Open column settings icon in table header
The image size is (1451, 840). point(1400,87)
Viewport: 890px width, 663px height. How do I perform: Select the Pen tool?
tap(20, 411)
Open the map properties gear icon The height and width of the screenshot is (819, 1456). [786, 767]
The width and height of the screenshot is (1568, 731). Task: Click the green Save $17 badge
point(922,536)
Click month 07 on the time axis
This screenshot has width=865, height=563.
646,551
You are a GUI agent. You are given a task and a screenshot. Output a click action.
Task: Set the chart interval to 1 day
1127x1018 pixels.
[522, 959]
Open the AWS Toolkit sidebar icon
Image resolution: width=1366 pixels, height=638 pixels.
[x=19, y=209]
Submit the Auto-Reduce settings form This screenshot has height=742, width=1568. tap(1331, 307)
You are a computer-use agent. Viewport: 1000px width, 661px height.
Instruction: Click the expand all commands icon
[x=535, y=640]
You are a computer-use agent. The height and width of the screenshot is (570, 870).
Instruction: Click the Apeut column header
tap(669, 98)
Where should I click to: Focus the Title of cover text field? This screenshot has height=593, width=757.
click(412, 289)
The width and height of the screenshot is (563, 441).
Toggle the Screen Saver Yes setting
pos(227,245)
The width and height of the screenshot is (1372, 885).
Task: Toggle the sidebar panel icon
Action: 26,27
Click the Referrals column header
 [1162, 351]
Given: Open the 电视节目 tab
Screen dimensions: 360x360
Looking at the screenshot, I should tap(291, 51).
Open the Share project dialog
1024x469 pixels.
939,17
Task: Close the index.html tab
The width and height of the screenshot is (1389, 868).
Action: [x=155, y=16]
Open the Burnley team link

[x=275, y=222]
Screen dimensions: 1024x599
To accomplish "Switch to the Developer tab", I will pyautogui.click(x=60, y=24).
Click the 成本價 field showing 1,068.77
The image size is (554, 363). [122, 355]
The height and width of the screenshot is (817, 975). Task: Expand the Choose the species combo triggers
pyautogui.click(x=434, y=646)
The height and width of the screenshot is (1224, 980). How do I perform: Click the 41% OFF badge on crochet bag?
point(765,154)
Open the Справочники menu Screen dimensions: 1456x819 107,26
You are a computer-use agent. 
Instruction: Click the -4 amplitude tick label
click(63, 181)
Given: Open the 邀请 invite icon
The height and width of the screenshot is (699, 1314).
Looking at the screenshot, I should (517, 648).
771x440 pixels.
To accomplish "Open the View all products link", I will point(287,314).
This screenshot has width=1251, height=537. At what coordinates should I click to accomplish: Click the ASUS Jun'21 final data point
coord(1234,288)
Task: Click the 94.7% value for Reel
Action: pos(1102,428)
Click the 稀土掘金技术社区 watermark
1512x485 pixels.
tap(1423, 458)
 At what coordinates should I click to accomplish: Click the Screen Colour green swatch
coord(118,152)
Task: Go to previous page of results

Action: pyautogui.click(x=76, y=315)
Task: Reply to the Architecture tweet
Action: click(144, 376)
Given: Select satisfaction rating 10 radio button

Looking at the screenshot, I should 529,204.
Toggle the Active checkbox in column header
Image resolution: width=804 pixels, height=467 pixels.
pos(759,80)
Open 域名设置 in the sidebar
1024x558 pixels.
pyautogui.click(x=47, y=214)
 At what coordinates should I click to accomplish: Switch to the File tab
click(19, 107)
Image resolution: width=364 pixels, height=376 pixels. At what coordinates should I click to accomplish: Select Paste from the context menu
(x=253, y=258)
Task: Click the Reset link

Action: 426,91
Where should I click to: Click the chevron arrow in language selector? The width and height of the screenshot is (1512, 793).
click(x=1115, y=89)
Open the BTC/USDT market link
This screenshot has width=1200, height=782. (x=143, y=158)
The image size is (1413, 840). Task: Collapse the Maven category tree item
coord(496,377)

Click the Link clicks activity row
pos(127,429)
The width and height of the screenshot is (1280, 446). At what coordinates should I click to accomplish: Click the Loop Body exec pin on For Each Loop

+ + +

# [Task]
Rename "Pen tool" to "Brush tool" throughout the material above and give all of it again, leaving every other word as it stands.

# [Response below]
Open column settings icon in table header
The image size is (1451, 840). point(1400,87)
Viewport: 890px width, 663px height. How do I perform: Select the Brush tool?
tap(20, 411)
Open the map properties gear icon The height and width of the screenshot is (819, 1456). [786, 767]
The width and height of the screenshot is (1568, 731). Task: Click the green Save $17 badge
point(922,536)
Click month 07 on the time axis
This screenshot has width=865, height=563.
646,551
You are a GUI agent. You are given a task and a screenshot. Output a click action.
Task: Set the chart interval to 1 day
1127x1018 pixels.
[522, 959]
Open the AWS Toolkit sidebar icon
Image resolution: width=1366 pixels, height=638 pixels.
[x=19, y=209]
Submit the Auto-Reduce settings form This screenshot has height=742, width=1568. tap(1331, 307)
You are a computer-use agent. Viewport: 1000px width, 661px height.
Instruction: Click the expand all commands icon
[x=535, y=640]
You are a computer-use agent. The height and width of the screenshot is (570, 870).
Instruction: Click the Apeut column header
tap(669, 98)
Where should I click to: Focus the Title of cover text field? This screenshot has height=593, width=757.
click(412, 289)
The width and height of the screenshot is (563, 441).
Toggle the Screen Saver Yes setting
pos(227,245)
The width and height of the screenshot is (1372, 885).
Task: Toggle the sidebar panel icon
Action: 26,27
Click the Referrals column header
 [1162, 351]
Given: Open the 电视节目 tab
Screen dimensions: 360x360
Looking at the screenshot, I should tap(291, 51).
Open the Share project dialog
1024x469 pixels.
939,17
Task: Close the index.html tab
The width and height of the screenshot is (1389, 868).
Action: [x=155, y=16]
Open the Burnley team link

[x=275, y=222]
Screen dimensions: 1024x599
To accomplish "Switch to the Developer tab", I will pyautogui.click(x=60, y=24).
Click the 成本價 field showing 1,068.77
The image size is (554, 363). [122, 355]
The height and width of the screenshot is (817, 975). Task: Expand the Choose the species combo triggers
pyautogui.click(x=434, y=646)
The height and width of the screenshot is (1224, 980). How do I perform: Click the 41% OFF badge on crochet bag?
point(765,154)
Open the Справочники menu Screen dimensions: 1456x819 107,26
You are a computer-use agent. 
Instruction: Click the -4 amplitude tick label
click(63, 181)
Given: Open the 邀请 invite icon
The height and width of the screenshot is (699, 1314).
Looking at the screenshot, I should (517, 648).
771x440 pixels.
To accomplish "Open the View all products link", I will point(287,314).
This screenshot has width=1251, height=537. At what coordinates should I click to accomplish: Click the ASUS Jun'21 final data point
coord(1234,288)
Task: Click the 94.7% value for Reel
Action: pos(1102,428)
Click the 稀土掘金技术社区 watermark
1512x485 pixels.
tap(1423, 458)
 At what coordinates should I click to accomplish: Click the Screen Colour green swatch
coord(118,152)
Task: Go to previous page of results

Action: pyautogui.click(x=76, y=315)
Task: Reply to the Architecture tweet
Action: click(144, 376)
Given: Select satisfaction rating 10 radio button

Looking at the screenshot, I should 529,204.
Toggle the Active checkbox in column header
Image resolution: width=804 pixels, height=467 pixels.
pos(759,80)
Open 域名设置 in the sidebar
1024x558 pixels.
pyautogui.click(x=47, y=214)
 At what coordinates should I click to accomplish: Switch to the File tab
click(19, 107)
Image resolution: width=364 pixels, height=376 pixels. At what coordinates should I click to accomplish: Select Paste from the context menu
(x=253, y=258)
Task: Click the Reset link

Action: 426,91
Where should I click to: Click the chevron arrow in language selector? The width and height of the screenshot is (1512, 793).
click(x=1115, y=89)
Open the BTC/USDT market link
This screenshot has width=1200, height=782. (x=143, y=158)
The image size is (1413, 840). Task: Collapse the Maven category tree item
coord(496,377)

Click the Link clicks activity row
pos(127,429)
The width and height of the screenshot is (1280, 446). At what coordinates should I click to accomplish: Click the Loop Body exec pin on For Each Loop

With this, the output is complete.